Because monetary policy had been the dominant form of stimulus for the past decade, it had been exhausted as an option.
“If we get more severe prolonged weakness, it means that fiscal policy needs to step up,” Karunakaren said.
“That means much more Government spending on top of what’s been announced and what we’ve already seen, and much more government issuance coming to the market.”
Sheets said he expected the low rate environment to be the reality of the next decade, at the very least.
“Consistent with that, we’ll also see credit spreads over the medium to long run grind tighter,” Sheets said.
“That can be across the board in various kinds of corporate bonds, structured products and certainly for investors with medium to long term horizons in emerging market debt.”
Sivapalan said the work the Reserve Bank of Australia (RBA) had done was to ensure normal market function and to provide liquidity, but other actions could be used to stimulate the economy.
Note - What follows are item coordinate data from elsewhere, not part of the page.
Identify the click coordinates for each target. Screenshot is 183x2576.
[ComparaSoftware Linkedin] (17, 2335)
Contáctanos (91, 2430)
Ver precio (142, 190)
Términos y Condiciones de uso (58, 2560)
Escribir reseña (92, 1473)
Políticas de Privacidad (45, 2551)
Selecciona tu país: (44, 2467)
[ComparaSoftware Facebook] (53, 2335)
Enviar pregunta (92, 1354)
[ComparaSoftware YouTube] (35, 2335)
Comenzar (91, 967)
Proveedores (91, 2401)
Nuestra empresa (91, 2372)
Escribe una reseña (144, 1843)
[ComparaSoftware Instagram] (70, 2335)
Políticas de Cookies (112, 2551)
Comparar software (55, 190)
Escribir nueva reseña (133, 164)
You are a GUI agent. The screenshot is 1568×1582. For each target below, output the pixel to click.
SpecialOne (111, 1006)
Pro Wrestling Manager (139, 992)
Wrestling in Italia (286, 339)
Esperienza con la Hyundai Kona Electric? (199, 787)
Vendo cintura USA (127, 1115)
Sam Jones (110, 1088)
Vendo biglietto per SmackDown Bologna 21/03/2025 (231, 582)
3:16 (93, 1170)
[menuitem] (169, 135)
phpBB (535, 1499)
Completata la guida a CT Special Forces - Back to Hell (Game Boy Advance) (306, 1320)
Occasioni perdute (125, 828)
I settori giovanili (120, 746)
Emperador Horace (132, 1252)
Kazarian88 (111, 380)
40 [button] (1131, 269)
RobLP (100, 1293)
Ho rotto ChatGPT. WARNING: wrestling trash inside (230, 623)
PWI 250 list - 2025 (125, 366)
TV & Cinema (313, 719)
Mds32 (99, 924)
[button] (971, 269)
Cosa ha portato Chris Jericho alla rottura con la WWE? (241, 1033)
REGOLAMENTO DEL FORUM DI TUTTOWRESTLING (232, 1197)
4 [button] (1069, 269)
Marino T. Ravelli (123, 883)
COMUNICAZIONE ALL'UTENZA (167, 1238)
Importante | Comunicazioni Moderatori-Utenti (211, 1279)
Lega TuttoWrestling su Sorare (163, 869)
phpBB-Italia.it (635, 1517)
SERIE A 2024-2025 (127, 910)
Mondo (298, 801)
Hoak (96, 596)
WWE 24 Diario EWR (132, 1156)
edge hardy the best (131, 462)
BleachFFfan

“They haven’t really stepped in, in terms of stimulating the economy, and in the last 90 days if they had unveiled programs to stimulate the economy it may not have worked because we’re all locked down so we couldn’t exactly go out and spend money,” Sivapalan said.
Although the Australian Government had introduced JobKeeper and improved JobSeeker, Sivapalan expected future actions like the US Federal Reserve had recently done, which included direct support to SMEs and households.
“There will be some other programs unveiled to support banks, the SME sector, which is a bit different to the Global Financial Crisis (GFC) where the support went to Wall Street and not enough to Main Street,” Sivapalan said.
“This time around I think the lessons have been learned and they recognise that if you want to get unemployment down, you need to support SMEs.”